Directed by Andrew Leman
Written by Sean Branney from the story by H.P Lovecraft.

Soundtrack: Troy Sterling Nies, Ben Holbrook, Nicholas Pavkovic and Chad Fifer

Cast
Matt Foyer...The Man
John Bolen...The Listener
Ralph Lucas...Professor Angell
Chad Fifer...Henry Wilcox
Barry Lynch...Prof. Webb
John Klemantaski...Prof. Bell
Jason Owens...Prof. Quintana
D. . Grigsby Poland...Prof. Tutchton
David Mersault...Police Inspector Legrasse
Dan Novy...Eskimaux Shaman
Patrick O’Day...Johansen
Nancy...Erin Emmalee
Daryl Ball...Officer Cassidy
Clarence Henry Hunt...Castro Ramon Allen Jr...Louis
Noah Wagner...Captain Collins
Leslie Baldwin...Mrs. Johansen

Additional information may be found here.



“The Call of Cthulhu” is probably H.P. Lovecraft's most enduring and influential story. It’s been reprinted and borrowed from and adapted in thousands of ways since its publication in Weird Tales in 1928. Lovecraft, a movie fan, would probably approve of the faithfully retro black-and-white film of his tale released by H. P. Lovecraft Historical Society in 2005; he might be horrified by the adorable Cthulhu plush toys and pun-laden Cthulhu tee shirts sold at science fiction conventions around the globe. The tropes from this classic horror story have become so ubiquitous throughout weird fiction and horror that it’s the kind of story that most any speculative fiction reader thinks he or she has surely already read … but in many cases (including my own) has not.

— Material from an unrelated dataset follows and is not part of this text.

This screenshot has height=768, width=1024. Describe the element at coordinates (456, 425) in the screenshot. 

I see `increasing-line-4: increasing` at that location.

I initially read this story to capture some of the "flavor" of Lovecraft’s style and world building. I figured I would find it a bit old-fashioned, and while parts did creak … it also gave me nightmares! Not many stories do that to me these days.

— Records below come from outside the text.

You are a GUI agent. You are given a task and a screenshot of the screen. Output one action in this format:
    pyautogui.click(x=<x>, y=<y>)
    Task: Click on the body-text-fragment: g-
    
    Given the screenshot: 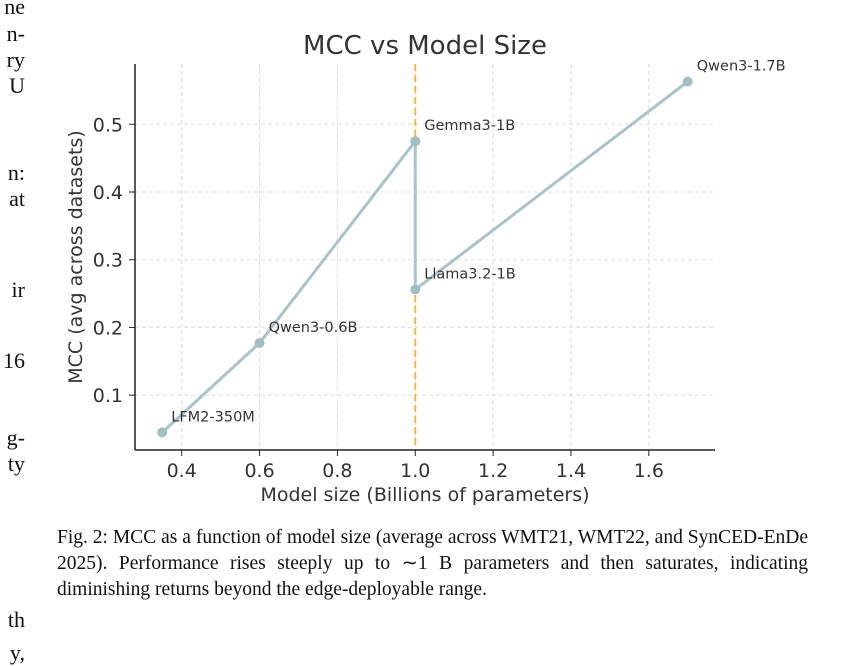 What is the action you would take?
    pyautogui.click(x=16, y=438)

Clearly, there’s something here that resonated and continues to resonate with readers. So I took a harder look at the story to find out what I found it so unsettling and why. I think that the disturbing core of this story is the kind of cosmic horror that Lovecraft evokes from the very first two lines:

The most merciful thing in the world, I think, is the inability of the human mind to correlate all its contents. We live on a placid island of ignorance in the midst of black seas of infinity ….

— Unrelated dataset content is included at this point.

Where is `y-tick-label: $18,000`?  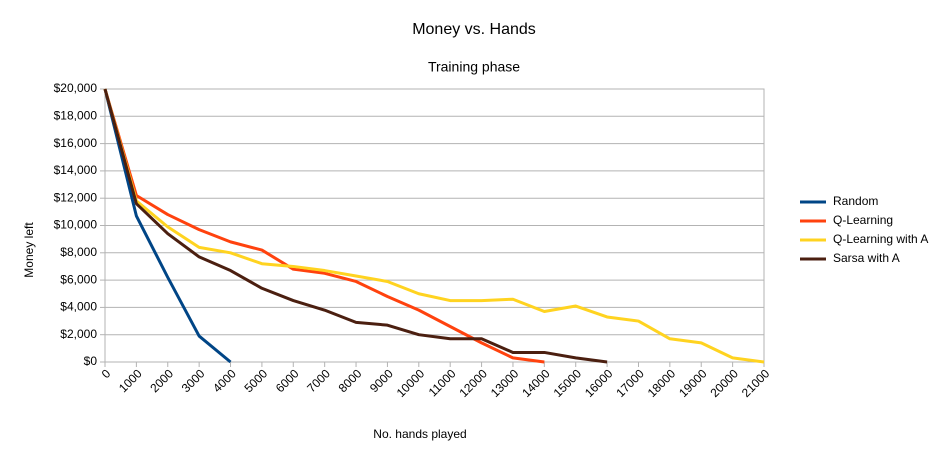 y-tick-label: $18,000 is located at coordinates (76, 115).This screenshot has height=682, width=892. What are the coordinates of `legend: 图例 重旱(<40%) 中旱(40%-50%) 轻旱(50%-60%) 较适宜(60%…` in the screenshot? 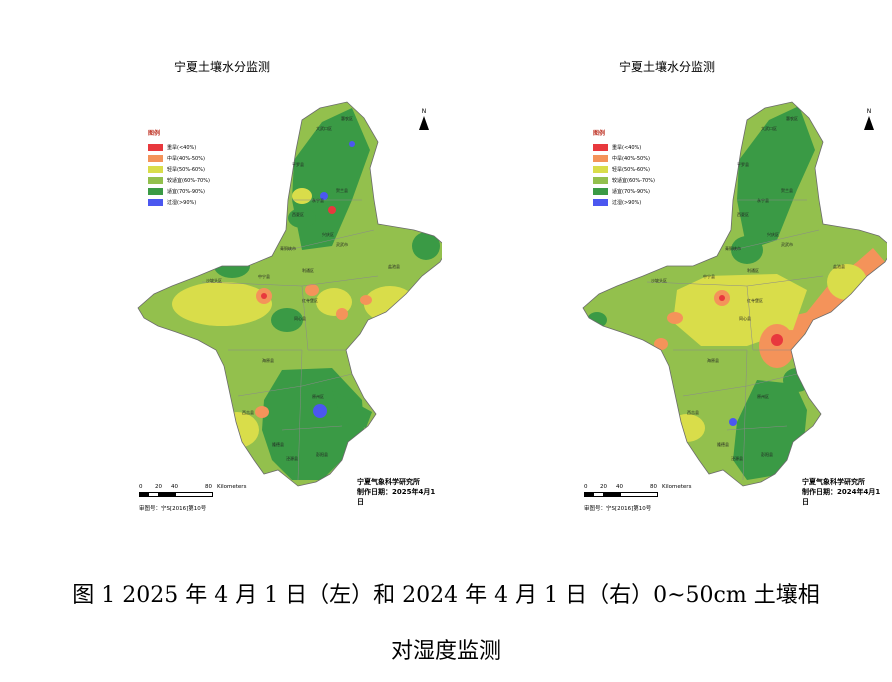 It's located at (624, 168).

At first glance, these lines simply look like a variant of the old adage “Ignorance is bliss.” But there’s more at work here. Lovecraft isn’t writing about bliss; he’s writing about mercy. And the structural ignorance of our minds is portrayed as the greatest mercy humanity can experience … greater even than the mercy of a quick death in the face of prolonged suffering. At the time the story was written, Lovecraft’s world was less than a decade past the horrors of World War I and a half dozen smaller wars raged around our planet … which he describes as "placid". So Lovecraft is setting some pretty high horror stakes right from the start: as violent and brutal as humanity can be, it’s nothing compared to the horrors lurking amongst the stars.

Lovecraft ratchets up the horror in his description of the Great Old Ones: “But although They no longer lived, They would never really die. … They could only lie awake in the dark and think whilst uncounted millions of years rolled by.”

I found this part utterly horrifying. Many of us, I think, have a terror of being buried alive. Of being conscious in the darkness, helpless, unable to move, unable to escape. And if it dragged on? Boredom and anxiety would quickly escalate to helpless insanity, as prisoners committed to solitary confinement can attest. Being alone with nothing but your own thoughts to keep you company is not a merciful fate.

And the Great Old Ones did this to themselves on purpose. That kind of eternal torment is part of their selfish design. And if they’d do that to themselves? The mind reels at the thought of what they’d do to any other living thing in the cosmos. And it’s staggering to imagine the thoughts such beings would ponder after such a long time locked in dark madness. That’s a masterful bit of horror that Lovecraft evokes in this tale.